A second dermal study was performed as limit test comparable to OECD Guideline 402 (Acute Dermal Toxicity) in rats with acceptable restrictions mostly due to reduced documentation and no GLP. The only test dose of 2000 mg/kg bw did not cause mortality, symptoms or necropsy findings in 5 rats after 14 days. The acute oral LD50 of the test substance was found to be >2000 mg/kg bw for male and female animals. (BASF, 1988).

A third dermal study was performed comparable to OECD Guideline 402 (Acute Dermal Toxicity) in rabbits with acceptable restrictions mostly due to reduced documentation and no GLP. The only test dose of 400 mg/kg bw did not cause mortality, symptoms or necropsy findings. (BASF, 1978)


Justification for selection of acute toxicity – oral endpoint
The Key study with the lowest LD50 was selected (GLP and Guideline study).

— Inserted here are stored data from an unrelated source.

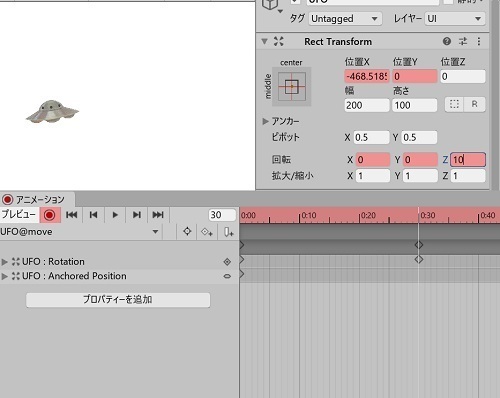Toggle the プレビュー preview mode
This screenshot has height=398, width=500.
pos(19,215)
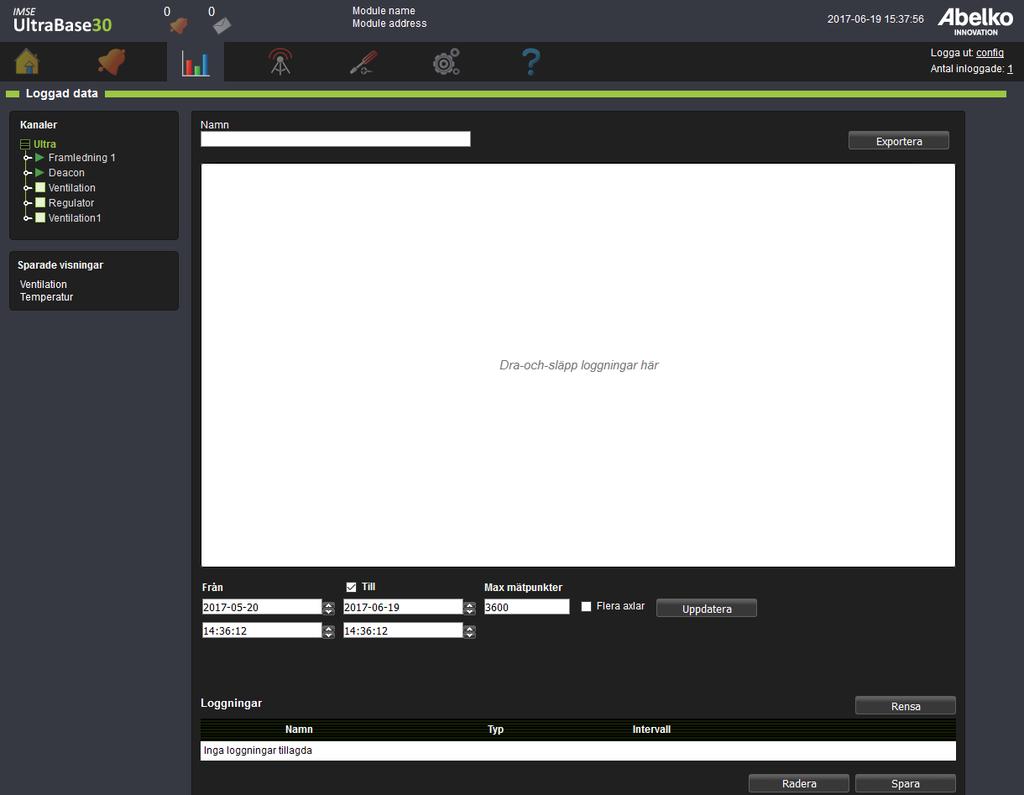Click the Exportera button
This screenshot has width=1024, height=795.
click(x=899, y=141)
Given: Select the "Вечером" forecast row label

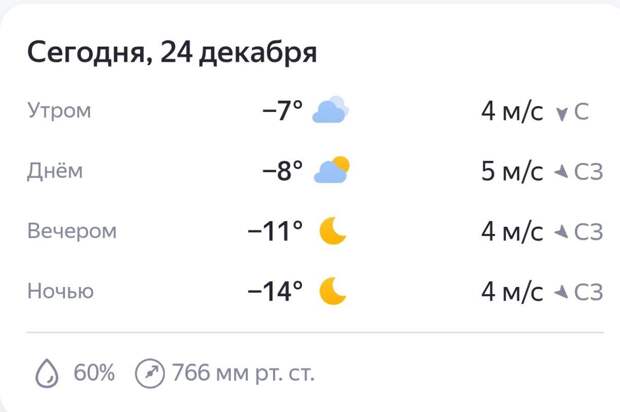Looking at the screenshot, I should click(x=72, y=231).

Justification for selection of acute toxicity – inhalation endpoint
The Key study was selected (Inhalation Risk Test).

Justification for selection of acute toxicity – dermal endpoint
The Key study was selected (GLP and Guideline study).

Justification for classification or non-classification

N-Vinylcaprolactam is harmful after oral and dermal administration (EU: R21/22; CLP acute oral/dermal Cat. 4, H302/H312) according to the criteria of EU Directive 67/548/EEC and EU Classification, Labelling and Packaging of Substances and Mixtures (CLP) Regulation (EC) No 1272/2008.

Classification for acute inhalation toxicity is not warranted according to the criteria of EU Directive 67/548/EEC and EU Classification, Labelling and Packaging of Substances and Mixtures (CLP) Regulation (EC) No 1272/2008.